On a living room set-top box, it's outright aggravating.

This is annoying enough when I'm sitting at my own PC with a mouse and keyboard. On any of the Nvidia service's tiers, from free to 3080, I'm forced to manually reenter and confirm a storefront's credentials nearly every time I boot a new game-and I have to do so while mousing around a PC-like screen, since I'm remotely connecting to an Nvidia PC. So should youThis issue goes doubly for any accounts with 2FA applied (which we strongly recommend). It's wildly inelegant compared to the it-just-works appeal of every rival service mentioned in this article thus far.įurther Reading Apple has finally embraced key-based 2FA.
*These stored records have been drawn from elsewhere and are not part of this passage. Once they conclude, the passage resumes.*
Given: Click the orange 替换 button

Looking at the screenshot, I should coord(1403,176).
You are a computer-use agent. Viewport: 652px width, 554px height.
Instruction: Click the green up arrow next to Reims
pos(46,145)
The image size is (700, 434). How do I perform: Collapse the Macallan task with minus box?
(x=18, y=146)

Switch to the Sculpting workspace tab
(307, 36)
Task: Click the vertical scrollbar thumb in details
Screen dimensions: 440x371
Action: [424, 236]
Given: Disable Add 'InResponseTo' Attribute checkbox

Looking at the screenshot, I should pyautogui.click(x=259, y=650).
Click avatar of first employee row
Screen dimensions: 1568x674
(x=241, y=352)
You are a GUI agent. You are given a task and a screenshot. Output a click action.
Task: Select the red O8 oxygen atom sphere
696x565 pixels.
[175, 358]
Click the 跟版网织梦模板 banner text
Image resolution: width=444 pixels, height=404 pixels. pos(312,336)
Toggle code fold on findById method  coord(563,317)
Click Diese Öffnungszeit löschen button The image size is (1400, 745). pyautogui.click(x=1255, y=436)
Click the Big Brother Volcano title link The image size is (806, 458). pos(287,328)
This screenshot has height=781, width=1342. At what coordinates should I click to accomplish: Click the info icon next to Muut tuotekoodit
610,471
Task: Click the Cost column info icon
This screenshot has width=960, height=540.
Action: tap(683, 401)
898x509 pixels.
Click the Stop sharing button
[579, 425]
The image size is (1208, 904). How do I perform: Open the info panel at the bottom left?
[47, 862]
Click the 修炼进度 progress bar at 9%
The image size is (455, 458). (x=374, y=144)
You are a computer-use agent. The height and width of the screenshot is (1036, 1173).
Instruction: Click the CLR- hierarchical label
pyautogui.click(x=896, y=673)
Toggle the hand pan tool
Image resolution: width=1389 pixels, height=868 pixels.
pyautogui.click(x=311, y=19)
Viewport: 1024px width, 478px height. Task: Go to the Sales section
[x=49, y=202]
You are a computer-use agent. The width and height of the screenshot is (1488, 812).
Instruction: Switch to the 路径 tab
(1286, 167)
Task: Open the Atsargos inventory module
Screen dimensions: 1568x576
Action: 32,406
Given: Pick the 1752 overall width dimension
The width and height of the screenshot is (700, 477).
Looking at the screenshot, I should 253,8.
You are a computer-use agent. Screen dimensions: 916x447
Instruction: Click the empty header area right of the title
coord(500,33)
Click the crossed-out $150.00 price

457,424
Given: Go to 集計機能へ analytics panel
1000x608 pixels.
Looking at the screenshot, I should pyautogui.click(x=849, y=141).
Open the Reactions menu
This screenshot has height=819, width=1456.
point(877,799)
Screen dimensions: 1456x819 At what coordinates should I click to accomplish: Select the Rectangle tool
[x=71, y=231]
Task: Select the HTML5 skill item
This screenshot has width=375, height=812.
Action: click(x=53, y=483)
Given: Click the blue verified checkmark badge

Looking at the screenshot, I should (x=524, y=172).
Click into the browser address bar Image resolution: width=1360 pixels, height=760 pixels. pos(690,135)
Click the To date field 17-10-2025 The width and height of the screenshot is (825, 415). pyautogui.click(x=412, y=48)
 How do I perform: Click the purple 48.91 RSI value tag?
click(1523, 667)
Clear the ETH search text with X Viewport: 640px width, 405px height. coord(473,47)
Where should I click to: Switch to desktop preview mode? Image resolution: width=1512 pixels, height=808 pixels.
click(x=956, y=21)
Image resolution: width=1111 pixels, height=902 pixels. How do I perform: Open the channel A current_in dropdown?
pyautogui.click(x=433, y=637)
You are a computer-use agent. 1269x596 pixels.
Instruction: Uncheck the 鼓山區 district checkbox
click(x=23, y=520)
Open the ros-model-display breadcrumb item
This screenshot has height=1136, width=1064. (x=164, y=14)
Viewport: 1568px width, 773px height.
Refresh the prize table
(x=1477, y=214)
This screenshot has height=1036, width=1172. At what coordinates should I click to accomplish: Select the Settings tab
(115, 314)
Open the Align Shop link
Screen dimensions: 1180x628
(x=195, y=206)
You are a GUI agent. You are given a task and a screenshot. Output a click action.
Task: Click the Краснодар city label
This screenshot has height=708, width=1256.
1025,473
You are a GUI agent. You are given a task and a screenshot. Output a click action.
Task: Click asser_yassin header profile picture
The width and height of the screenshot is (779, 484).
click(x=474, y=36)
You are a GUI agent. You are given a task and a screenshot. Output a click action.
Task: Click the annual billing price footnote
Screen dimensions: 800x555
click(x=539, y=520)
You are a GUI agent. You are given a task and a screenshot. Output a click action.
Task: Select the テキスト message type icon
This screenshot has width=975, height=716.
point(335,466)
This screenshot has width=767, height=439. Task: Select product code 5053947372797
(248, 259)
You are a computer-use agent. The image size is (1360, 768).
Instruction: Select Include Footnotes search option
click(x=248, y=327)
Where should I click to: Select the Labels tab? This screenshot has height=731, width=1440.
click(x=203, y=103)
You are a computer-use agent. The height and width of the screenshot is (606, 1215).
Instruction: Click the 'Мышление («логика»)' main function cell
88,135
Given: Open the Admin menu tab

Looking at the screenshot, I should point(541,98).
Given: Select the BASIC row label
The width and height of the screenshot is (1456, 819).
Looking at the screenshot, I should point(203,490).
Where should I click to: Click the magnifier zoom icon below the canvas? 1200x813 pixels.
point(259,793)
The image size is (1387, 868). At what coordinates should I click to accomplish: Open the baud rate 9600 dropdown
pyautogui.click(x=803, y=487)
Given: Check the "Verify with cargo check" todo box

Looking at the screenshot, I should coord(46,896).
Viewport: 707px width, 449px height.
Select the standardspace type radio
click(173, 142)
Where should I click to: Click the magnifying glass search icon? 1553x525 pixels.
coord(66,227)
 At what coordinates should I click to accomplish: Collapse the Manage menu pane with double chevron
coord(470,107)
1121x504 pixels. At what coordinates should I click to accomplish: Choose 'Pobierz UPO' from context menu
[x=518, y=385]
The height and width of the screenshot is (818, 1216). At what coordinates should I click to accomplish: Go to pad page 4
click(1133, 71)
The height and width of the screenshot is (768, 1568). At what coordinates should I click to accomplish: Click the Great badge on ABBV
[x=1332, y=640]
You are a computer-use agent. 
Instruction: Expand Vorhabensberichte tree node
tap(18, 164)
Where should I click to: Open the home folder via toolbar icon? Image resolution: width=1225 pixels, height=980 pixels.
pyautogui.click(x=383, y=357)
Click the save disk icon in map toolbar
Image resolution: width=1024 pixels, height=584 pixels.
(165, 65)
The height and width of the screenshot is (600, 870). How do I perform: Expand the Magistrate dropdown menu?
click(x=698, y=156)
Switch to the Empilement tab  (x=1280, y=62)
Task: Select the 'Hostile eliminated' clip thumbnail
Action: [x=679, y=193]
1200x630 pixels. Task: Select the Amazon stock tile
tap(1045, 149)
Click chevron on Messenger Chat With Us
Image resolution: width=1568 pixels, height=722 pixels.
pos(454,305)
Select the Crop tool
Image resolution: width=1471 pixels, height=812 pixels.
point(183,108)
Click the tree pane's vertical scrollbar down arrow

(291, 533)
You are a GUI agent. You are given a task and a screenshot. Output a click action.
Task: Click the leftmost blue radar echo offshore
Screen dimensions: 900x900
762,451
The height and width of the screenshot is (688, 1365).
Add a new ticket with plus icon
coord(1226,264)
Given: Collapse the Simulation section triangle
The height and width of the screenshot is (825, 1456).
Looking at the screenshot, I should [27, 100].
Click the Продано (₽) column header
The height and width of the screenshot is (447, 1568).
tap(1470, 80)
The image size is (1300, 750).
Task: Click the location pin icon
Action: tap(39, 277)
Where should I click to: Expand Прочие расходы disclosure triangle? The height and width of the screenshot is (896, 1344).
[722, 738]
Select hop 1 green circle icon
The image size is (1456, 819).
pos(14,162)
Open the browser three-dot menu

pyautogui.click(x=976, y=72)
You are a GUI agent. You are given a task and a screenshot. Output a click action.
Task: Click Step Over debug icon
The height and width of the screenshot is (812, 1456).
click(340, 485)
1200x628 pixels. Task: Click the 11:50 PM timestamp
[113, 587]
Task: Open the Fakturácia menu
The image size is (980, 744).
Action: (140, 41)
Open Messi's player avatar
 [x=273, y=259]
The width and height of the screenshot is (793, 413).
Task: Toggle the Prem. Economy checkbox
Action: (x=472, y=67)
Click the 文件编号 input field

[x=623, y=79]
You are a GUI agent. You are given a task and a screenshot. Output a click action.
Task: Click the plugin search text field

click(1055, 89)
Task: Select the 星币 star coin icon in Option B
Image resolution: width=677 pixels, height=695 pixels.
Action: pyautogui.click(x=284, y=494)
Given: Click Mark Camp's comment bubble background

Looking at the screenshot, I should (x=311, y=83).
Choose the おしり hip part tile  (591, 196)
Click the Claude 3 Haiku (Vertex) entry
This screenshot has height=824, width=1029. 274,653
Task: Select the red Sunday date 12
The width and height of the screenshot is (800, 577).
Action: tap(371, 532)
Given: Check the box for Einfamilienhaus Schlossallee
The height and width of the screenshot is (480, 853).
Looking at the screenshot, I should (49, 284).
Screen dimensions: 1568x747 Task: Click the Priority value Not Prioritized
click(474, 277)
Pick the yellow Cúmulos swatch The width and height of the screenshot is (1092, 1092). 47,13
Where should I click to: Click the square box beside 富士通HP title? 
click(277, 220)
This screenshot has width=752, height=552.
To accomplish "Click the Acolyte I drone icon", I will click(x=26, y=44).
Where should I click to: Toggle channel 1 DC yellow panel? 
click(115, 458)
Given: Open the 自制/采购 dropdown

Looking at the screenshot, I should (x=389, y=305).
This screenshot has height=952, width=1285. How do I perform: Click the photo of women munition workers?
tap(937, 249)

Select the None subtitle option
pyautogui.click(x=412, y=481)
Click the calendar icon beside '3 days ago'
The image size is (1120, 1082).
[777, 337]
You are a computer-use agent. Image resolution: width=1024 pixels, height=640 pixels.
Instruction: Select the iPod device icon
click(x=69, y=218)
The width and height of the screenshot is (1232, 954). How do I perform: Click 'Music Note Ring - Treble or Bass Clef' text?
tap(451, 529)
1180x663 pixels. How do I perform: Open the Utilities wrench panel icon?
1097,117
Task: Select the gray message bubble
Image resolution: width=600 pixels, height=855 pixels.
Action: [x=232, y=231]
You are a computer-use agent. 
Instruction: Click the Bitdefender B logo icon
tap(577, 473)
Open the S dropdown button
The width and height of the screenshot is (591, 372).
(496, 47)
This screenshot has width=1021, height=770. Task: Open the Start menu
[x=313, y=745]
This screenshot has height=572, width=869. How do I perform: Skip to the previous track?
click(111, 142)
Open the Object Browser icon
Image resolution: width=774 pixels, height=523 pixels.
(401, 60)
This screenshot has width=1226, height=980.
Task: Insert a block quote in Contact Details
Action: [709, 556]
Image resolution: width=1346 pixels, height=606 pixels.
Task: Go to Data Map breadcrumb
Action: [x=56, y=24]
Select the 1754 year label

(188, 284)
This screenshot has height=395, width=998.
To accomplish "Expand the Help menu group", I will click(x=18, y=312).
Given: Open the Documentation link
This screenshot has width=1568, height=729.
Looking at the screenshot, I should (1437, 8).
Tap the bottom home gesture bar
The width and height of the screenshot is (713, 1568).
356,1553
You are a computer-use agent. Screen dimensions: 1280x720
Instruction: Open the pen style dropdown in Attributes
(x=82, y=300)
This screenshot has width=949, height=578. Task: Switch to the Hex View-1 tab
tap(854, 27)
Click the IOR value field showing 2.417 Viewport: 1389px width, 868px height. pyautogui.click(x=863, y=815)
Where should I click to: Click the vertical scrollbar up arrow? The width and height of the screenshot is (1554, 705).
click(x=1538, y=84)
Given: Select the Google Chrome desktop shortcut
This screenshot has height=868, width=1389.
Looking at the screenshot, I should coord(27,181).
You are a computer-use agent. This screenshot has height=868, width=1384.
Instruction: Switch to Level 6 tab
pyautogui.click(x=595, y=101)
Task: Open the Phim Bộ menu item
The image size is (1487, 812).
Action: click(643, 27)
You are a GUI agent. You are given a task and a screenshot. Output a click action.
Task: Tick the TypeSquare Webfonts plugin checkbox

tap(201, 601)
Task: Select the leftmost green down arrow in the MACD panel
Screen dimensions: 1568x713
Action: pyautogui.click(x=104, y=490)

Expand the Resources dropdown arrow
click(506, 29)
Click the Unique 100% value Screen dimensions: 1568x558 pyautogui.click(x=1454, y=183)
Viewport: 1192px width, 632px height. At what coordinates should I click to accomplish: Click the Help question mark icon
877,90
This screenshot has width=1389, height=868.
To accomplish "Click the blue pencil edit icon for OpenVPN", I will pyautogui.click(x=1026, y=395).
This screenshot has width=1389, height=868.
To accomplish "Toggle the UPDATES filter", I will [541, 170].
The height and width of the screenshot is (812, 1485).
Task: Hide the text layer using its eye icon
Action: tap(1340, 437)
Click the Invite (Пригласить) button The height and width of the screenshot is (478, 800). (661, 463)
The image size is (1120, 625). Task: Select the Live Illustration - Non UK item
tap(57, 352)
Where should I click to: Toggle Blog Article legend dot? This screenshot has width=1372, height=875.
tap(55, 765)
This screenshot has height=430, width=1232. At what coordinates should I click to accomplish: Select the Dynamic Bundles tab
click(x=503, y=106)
#PLAY APEX LEGENDS ON GEFORCE NOW PATCH#
At any time, Nvidia GeForce Now can stick you into an awkward PC interface, one that requires gamepad shortcuts to finagle if you're not using a mouse and keyboard, whether because Nvidia's servers didn't download a recent patch or because something on your specific gaming account didn't sync properly. In my personal use case, my biggest complaint boils down to usability, not latency. (Honestly, you can likely run your favorite competitive shooter on a potato laptop with all settings turned to zilch and get adequate performance, anyway.) Twitchy single-player shooters, on the other hand, scream on Geforce Now 3080 with adequate response times and deliciously fluid 120 fps refresh rates, as confirmed by brief dives into Doom Eternal and Deathloop. Further Reading Doom Eternal is a masterful twitch shooter symphony with one sour noteTo be clear, that's not the same as saying that the service is unplayable with mouse-and-keyboard fare-but rather that the insane skill ceiling of competitive shooters is beyond this specific streaming-latency scenario.